_WORK REQUIRED_
Repeat exactly, and only, the lines from the one holding "Task: Click the application.js" through the last line of the records below.

_DATA LISTING_
☆ ☆ ☆

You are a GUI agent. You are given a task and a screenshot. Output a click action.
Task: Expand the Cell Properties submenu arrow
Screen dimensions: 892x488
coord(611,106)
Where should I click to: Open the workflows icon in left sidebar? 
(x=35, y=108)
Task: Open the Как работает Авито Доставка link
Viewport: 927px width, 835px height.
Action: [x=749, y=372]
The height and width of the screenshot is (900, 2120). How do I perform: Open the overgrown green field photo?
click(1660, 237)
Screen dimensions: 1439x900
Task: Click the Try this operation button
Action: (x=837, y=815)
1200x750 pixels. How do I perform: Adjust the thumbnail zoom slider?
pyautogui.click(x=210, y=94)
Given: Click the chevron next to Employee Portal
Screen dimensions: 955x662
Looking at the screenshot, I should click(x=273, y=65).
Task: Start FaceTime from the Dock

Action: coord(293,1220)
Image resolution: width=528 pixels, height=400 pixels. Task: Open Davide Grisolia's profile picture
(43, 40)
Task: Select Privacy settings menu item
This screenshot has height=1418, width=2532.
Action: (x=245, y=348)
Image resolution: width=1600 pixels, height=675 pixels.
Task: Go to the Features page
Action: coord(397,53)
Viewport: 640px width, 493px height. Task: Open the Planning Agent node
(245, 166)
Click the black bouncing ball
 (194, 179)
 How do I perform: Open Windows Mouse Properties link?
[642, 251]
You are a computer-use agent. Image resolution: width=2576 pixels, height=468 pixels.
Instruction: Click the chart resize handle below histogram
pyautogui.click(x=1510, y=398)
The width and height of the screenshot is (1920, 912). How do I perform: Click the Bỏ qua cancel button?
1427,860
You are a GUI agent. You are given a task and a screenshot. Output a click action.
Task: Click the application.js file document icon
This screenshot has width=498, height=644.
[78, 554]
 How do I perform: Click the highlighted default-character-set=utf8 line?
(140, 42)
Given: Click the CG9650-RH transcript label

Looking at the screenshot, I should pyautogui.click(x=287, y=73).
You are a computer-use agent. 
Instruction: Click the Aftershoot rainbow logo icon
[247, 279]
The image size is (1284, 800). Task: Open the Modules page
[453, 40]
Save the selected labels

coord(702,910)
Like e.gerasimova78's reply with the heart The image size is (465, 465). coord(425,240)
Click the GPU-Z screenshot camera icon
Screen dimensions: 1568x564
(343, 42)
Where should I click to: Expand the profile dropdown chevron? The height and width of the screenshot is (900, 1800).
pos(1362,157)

☆ ☆ ☆

_TASK OUTPUT_
Task: Click the application.js file document icon
This screenshot has width=498, height=644.
[78, 554]
 How do I perform: Click the highlighted default-character-set=utf8 line?
(140, 42)
Given: Click the CG9650-RH transcript label

Looking at the screenshot, I should pyautogui.click(x=287, y=73).
You are a computer-use agent. 
Instruction: Click the Aftershoot rainbow logo icon
[247, 279]
The image size is (1284, 800). Task: Open the Modules page
[453, 40]
Save the selected labels

coord(702,910)
Like e.gerasimova78's reply with the heart The image size is (465, 465). coord(425,240)
Click the GPU-Z screenshot camera icon
Screen dimensions: 1568x564
(343, 42)
Where should I click to: Expand the profile dropdown chevron? The height and width of the screenshot is (900, 1800).
pos(1362,157)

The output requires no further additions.